Wednesday, August 05, 2009

Home.


After almost three years with a for sale sign in the front yard my parents finally sold the Seville house. I was devastated when they told me that they were moving from that beautiful old farmhouse where I grew up. But I've had a few years to get used to the idea and now a new family lives there. I hope they enjoy watering the sunflowers on summer evenings as much as I did. And I'll never forget how smooth the red stairs felt; the edges were rounded down from a century of bare feet.

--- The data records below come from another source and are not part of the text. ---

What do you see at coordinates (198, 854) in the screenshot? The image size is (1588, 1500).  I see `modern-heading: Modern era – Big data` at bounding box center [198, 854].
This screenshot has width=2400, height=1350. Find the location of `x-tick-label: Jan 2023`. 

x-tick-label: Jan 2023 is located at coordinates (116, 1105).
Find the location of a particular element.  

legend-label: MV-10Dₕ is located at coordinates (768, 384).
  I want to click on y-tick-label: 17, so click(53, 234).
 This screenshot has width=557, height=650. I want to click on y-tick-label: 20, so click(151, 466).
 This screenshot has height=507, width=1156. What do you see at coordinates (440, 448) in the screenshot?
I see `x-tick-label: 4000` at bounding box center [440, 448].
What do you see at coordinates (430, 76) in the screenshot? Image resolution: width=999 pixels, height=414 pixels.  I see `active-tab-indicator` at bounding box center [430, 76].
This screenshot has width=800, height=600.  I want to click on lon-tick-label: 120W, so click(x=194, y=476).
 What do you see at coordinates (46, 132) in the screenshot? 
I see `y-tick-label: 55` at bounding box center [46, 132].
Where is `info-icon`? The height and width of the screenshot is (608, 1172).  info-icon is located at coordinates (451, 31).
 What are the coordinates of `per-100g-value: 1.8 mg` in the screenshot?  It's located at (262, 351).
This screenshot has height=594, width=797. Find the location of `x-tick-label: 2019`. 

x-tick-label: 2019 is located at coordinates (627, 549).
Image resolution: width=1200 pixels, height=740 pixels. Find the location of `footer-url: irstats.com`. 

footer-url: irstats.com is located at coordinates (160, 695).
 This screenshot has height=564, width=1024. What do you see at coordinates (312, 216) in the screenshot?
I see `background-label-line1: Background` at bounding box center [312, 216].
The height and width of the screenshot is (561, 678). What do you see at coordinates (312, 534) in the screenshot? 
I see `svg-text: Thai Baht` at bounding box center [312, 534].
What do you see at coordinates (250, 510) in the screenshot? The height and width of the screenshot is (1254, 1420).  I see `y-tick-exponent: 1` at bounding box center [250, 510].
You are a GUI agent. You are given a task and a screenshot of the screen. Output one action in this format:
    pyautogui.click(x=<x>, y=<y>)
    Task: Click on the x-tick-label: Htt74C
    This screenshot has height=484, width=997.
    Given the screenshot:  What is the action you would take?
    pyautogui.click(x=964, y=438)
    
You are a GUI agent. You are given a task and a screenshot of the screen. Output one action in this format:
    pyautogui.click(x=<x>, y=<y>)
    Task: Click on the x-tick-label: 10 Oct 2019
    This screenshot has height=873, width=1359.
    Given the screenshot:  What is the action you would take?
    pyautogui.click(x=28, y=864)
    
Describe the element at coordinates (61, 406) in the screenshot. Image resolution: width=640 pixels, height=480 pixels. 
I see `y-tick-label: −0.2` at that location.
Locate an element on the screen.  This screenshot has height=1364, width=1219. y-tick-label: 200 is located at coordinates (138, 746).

The concept of home is something that I'll never quite be able to grasp. It's some sort of equilibrium between the land, the notion that you are completely safe when there, and family. It just feels so right. I've tried to make myself a little version of home in Columbus; I have so many loving friends here who are my city family and who I'm going to miss terribly when we graduate. Maybe it's that change that I'm afraid of; the impermanence of moving from home to home that all twenty-somethings experience. The scene in Garden State when Andrew talks about the loss of comfort that he had as a child always makes my heart hurt a little:

"You'll see when you move out it just sort of happens one day, one day and it's just gone. And you can never get it back. It's like you get homesick for a place that doesn't exist. I mean it's like this rite of passage, you know? You won't have this feeling again until you create a new idea of home for yourself, you know, for your kids, for the family you start, it's like a cycle or something. I miss the idea of it. Maybe that's all family really is. A group of people who miss the same imaginary place."